[Opening The data section]

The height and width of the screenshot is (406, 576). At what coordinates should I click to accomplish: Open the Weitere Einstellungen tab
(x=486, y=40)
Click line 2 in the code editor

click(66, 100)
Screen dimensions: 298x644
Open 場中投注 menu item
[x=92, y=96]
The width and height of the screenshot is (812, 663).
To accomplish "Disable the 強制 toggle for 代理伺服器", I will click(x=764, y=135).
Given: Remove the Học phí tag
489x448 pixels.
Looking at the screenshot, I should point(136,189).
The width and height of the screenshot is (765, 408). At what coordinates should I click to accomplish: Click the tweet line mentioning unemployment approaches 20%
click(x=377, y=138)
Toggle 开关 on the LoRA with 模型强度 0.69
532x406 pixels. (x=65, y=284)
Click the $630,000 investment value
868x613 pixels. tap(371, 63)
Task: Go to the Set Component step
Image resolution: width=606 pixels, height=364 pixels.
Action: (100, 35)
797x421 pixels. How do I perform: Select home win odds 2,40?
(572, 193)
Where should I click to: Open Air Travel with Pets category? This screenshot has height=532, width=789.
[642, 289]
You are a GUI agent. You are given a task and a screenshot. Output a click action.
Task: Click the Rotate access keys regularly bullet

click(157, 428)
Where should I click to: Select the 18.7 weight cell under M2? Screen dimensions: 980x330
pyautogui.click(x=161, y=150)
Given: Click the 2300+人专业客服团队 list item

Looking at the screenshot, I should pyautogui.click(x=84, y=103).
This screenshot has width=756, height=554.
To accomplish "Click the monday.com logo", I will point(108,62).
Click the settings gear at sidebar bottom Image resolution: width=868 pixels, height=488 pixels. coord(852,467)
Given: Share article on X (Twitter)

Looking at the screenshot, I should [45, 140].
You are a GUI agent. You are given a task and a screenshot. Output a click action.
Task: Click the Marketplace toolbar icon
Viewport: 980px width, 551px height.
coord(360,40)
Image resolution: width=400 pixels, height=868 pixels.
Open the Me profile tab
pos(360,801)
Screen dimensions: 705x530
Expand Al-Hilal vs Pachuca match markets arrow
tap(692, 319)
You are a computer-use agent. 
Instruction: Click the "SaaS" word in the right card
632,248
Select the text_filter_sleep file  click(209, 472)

[Closing The data section]

• [Task objective]: Restate precisely, and with nothing added, the lines from the one with "Image resolution: width=400" through the final line of the material.

• [Solved exercise]:
Image resolution: width=400 pixels, height=868 pixels.
Open the Me profile tab
pos(360,801)
Screen dimensions: 705x530
Expand Al-Hilal vs Pachuca match markets arrow
tap(692, 319)
You are a computer-use agent. 
Instruction: Click the "SaaS" word in the right card
632,248
Select the text_filter_sleep file  click(209, 472)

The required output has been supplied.